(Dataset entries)
★ ★ ★ ★ ★

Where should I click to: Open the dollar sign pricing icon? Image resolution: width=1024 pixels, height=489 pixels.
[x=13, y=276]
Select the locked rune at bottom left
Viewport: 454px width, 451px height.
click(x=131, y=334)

★ ★ ★ ★ ★

- **Activity**:
Retype the entries shown above. Keep every word exactly as it is.

- **Reply**:
Where should I click to: Open the dollar sign pricing icon? Image resolution: width=1024 pixels, height=489 pixels.
[x=13, y=276]
Select the locked rune at bottom left
Viewport: 454px width, 451px height.
click(x=131, y=334)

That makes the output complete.